As another week comes to a close in the world of DeFi, more money making methods have emerged in this ever changing financial landscape. The latest big thing is SushiSwap, yield farming on steroids.
Uniswap is the undisputed heavyweight champion of token swapping, with the lion’s share of the market and over $500 million locked up in liquidity. While it is far superior to a centralized exchange, it does have its own inherent problems, such as fake token listings, flash swaps, and market manipulation.
The latest offering in the world of token swapping is SushiSwap, which touts itself as “an evolution of Uniswap with SUSHI tokenomics.” It leverages liquidity from Uniswap in order to generate another zero value governance token, and yield farmers are lapping it up.
Sushi Farming Frenzy
Liquidity farmers have something else to play with now, as a Uniswap fork called SushiSwap has been gaining momentum. SUSHI governance tokens can be earned on the platform by staking the Uniswap v2 liquidity pool tokens. It has been termed ‘vampire mining’ by some industry observers as it leeches liquidity from Uniswap. Ethereum developer Hayden Adams quipped:
2017: Ethereum killers
2020: Uniswap killers
— Hayden Adams
(@haydenzadams) August 28, 2020
On Uniswap, liquidity providers only earn the pool’s trading fees when they are actively providing liquidity. However, these rewards can quickly get diluted when whales also join the pools with their heavy bags.
SushiSwap claims to have evolved this system by offering SUSHI tokens, which entitles users to continue earning a portion of the protocol’s fee regardless of whether liquidity is still being provided. For the first two weeks, 10 times the amount, or 1,000 SUSHI tokens, are rewarded per block, with the SUSHI/ETH pool receiving an added multiplier of two.
A fee of 0.25% goes directly to the active liquidity providers, while the remaining 0.05% gets converted back to SUSHI and distributed to token holders. The plan is to take the liquidity staked in the interface and migrate it to a native automated market maker around two weeks after launch, according to the official blog, which added:
Once the migration is done, the liquidity converted will be fueling the first sets of SushiSwap pools, and will bring the protocol into operation immediately. The stakers don’t need to do anything and will continue to receive SUSHI token rewards from providing liquidity going forward.
Ten percent of every SUSHI distribution will be set aside for development and future iterations of the protocol, which includes security audits. At the moment, the protocol is unaudited and somewhat risky, though there is the possibility of a Quantstamp audit in the near future.
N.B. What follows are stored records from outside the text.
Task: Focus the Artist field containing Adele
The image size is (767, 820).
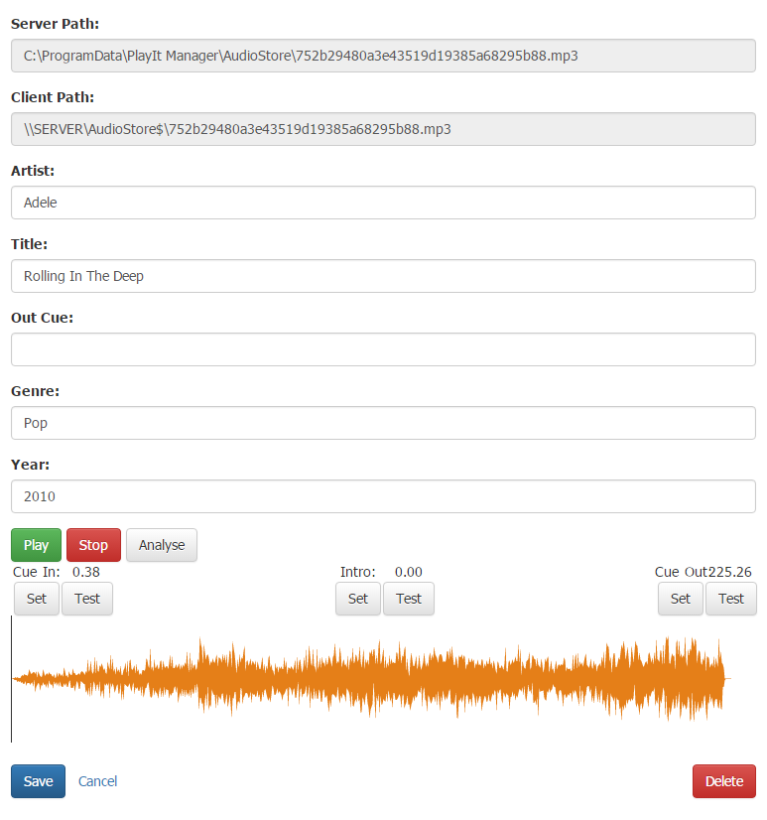Action: pyautogui.click(x=383, y=203)
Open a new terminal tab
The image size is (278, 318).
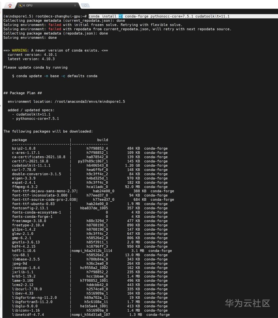tap(85, 5)
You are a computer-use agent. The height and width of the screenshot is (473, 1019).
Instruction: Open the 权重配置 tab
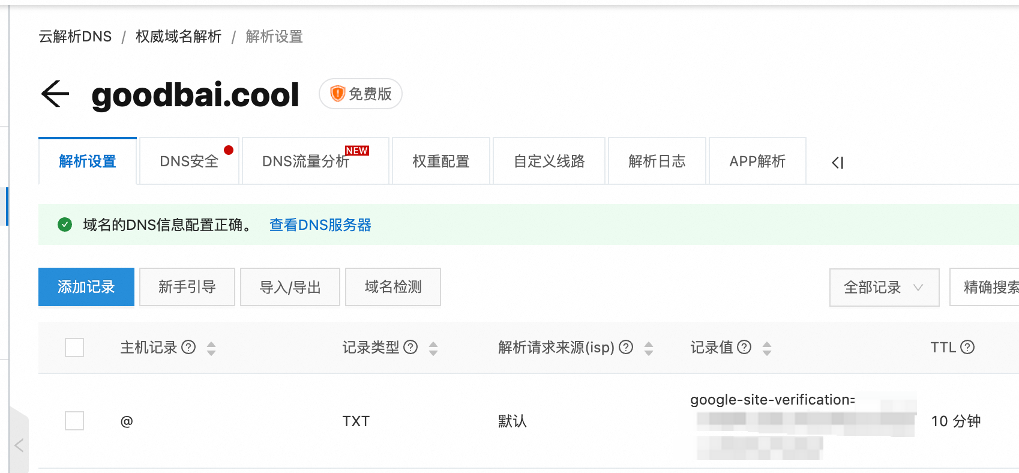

Following the shenanigans with Yam Finance, the crypto community is rightfully wary. The first red flag is a delay on any admin action, which would allow liquidity providers to pull out before any major changes are made. SushiSwap tweeted:
We’ve transferred admin power to timelock contract. Any admin function call from the dev will [be] subject to a 48-hour delay.
Messari researcher Ryan Watkins [@RyanWatkins_] observed that 28% of all Uniswap liquidity has now been migrated to SushiSwap.
28% of all Uniswap liquidity is staked in SushiSwap right now.
At $2.36 SUSHI SushiSwap is paying out ~$15mm in rewards daily = ~13% daily yield
Remember after ~2 weeks all Uniswap LP tokens staked in SushiSwap will automatically migrate to SushiSwap – forking liquidity.
— Ryan Watkins (@RyanWatkins_) August 28, 2020
Uniswap.info reports that the current price of a SUSHI token is $2.65, up from basically zero just a day ago. An analytics dashboard on Zippo.io shows that there has been over $300 million already provided as liquidity as the latest DeFi farming frenzy heats up.
DeFi TVL Surges Past $8 Billion
All of this liquidity may have been leeched from Uniswap, but its own TVL has surged by 30% over the past 24 hours. This has had the effect of pushing the total amount of collateral across the entire sector up to a record $8.45 billion, according to DeFi Pulse.
The move has added almost 15%, or over a billion dollars, in crypto collateral over the past 24 hours. TVL in the DeFi sector has more than doubled this month alone while total crypto market capitalization has only managed to gain 10% over the same period.
Aave remains at the top of the pile, though its market share has dipped to 18.5% with TVL remaining stable at $1.54 billion. Maker and Curve Finance, in second and third respectively, have not moved much. It is largely down to Uniswap that is driving gains in DeFi at the moment as the vampire mining continues.